After looking at the pelicans, my parents and I walked further out on the pier. I photographed the waves and thought about the cover of 'Nowhere,' the album by Ride that has long been one of my favorites from the shoe-gazing era.
I was distracted by a disturbance a little further out on the pier. A man's fishing rod was sharply curved over, straining with the weight of a sting ray hooked on the end of the line.
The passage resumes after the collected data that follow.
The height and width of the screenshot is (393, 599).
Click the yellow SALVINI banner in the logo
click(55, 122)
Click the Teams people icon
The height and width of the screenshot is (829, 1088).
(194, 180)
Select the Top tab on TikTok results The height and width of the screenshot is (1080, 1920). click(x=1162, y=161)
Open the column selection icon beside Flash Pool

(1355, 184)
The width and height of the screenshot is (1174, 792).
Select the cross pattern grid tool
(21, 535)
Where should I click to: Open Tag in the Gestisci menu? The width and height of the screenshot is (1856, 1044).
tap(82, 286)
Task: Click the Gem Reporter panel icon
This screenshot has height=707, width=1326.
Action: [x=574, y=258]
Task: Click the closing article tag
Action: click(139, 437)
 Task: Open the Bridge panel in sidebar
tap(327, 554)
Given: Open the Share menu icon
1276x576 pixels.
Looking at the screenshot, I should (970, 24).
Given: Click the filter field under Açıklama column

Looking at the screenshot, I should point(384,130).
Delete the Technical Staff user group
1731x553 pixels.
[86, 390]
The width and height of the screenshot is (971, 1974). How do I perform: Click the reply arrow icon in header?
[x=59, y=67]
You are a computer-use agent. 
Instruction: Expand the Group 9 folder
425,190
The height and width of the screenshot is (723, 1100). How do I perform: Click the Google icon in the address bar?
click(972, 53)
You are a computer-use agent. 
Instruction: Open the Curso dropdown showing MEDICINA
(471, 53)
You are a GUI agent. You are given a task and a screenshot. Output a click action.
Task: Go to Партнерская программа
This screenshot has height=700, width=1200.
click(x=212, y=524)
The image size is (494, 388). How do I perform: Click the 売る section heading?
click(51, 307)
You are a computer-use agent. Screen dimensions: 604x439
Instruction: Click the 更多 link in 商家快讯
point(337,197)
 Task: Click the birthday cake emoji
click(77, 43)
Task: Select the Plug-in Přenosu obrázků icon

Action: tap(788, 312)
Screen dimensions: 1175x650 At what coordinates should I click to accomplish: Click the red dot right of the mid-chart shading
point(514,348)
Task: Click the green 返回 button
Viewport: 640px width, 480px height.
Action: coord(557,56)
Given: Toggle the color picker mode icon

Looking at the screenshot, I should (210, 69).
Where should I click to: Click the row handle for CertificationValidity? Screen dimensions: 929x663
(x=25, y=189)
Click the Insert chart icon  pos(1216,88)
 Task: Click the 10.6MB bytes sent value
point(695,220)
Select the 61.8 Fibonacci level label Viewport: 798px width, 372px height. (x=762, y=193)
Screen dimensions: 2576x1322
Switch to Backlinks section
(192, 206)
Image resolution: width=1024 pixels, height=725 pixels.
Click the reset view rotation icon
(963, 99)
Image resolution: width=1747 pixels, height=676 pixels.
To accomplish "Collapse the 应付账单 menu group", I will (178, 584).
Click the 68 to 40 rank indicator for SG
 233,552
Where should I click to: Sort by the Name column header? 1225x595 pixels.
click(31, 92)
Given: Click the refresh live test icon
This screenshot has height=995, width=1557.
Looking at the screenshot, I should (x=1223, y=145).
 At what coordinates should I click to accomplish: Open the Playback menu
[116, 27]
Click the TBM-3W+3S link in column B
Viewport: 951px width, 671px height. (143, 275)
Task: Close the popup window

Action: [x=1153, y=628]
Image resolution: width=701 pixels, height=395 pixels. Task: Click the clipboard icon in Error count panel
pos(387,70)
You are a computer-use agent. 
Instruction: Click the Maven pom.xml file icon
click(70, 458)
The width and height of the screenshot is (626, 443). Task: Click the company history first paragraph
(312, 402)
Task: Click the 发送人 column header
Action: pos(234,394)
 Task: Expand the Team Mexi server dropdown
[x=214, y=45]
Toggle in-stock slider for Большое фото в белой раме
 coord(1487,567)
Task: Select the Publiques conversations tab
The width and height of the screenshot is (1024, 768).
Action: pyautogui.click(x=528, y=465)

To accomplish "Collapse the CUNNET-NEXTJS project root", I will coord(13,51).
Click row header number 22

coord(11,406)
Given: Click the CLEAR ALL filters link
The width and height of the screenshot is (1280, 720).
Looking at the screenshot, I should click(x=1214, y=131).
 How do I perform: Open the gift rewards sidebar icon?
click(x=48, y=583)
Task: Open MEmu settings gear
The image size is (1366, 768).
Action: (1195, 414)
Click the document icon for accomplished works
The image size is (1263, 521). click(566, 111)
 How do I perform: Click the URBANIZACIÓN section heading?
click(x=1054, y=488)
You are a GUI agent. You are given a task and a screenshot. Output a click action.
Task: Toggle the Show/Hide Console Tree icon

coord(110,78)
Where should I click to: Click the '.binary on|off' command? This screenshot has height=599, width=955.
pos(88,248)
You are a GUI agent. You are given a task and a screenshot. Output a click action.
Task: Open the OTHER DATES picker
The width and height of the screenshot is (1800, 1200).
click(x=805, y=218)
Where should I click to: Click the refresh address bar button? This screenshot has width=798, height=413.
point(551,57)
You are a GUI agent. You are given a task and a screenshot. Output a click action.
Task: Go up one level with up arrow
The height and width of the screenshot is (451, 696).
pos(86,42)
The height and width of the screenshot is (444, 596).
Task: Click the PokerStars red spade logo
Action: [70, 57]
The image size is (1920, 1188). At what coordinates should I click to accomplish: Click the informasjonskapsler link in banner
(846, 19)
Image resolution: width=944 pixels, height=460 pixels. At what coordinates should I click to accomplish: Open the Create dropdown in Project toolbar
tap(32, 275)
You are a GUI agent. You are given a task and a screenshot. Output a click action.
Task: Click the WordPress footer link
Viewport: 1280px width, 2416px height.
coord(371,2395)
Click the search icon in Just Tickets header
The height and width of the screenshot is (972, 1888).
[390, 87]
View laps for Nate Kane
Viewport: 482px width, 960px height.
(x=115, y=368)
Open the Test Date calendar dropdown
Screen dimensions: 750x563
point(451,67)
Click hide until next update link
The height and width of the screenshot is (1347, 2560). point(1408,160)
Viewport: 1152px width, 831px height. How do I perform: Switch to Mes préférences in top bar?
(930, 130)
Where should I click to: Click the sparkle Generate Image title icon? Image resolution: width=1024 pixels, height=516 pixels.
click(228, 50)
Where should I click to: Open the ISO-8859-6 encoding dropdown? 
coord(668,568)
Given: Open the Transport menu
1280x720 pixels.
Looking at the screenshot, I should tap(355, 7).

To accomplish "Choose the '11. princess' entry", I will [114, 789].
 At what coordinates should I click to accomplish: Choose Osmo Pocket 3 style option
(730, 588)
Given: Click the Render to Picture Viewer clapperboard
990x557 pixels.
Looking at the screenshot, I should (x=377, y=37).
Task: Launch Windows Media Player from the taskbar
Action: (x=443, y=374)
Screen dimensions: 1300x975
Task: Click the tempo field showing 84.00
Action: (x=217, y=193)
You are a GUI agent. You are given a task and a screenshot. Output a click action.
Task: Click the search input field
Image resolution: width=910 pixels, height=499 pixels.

The ray had clearly exhausted itself and was lolling back and forth. (It was definitely not LOLing, however.) I felt sorry for it, and wondered what it would feel like to bite down on a piece of food, only to discover that you had been ensnared by a merciless hook and then tugged (as you fought for your life) into a strange environment where you couldn't even breathe. (This could be a metaphor for the modern workplace, obviously.) I remembered with some regret the many fish I had similarly tortured in my youth, and -- although I can't pretend to be a vegetarian -- felt that I no longer had the stomach for this kind of activity.
The ray was brought up to the pier with a net, where a group of men conferred about how best to handle it. Eventually one stepped on its tail while another used a pair of pliers to pull the hook out of the ray's mouth. He next motioned to cut off the ray's tail, but the other man stopped him, bemoaning the needless cruelty of such an act (he didn't use those exact words, however). Having freed the ray from the line, the less sadistic man kicked it a few times until it flopped over the edge of the pier and dropped fifteen or so feet to the water, where it quickly seemed to recover and swim away.
I remembered how when I was maybe four or five years old, I heard a story about a kid who had hooked a manta ray off a pier in Fort Lauderdale, and rather than let go of the rod, he had been pulled into the sea.
Presumably this kid is still being dragged along the bottom of the ocean somewhere, although I saw no trace as I looked north along the coastline.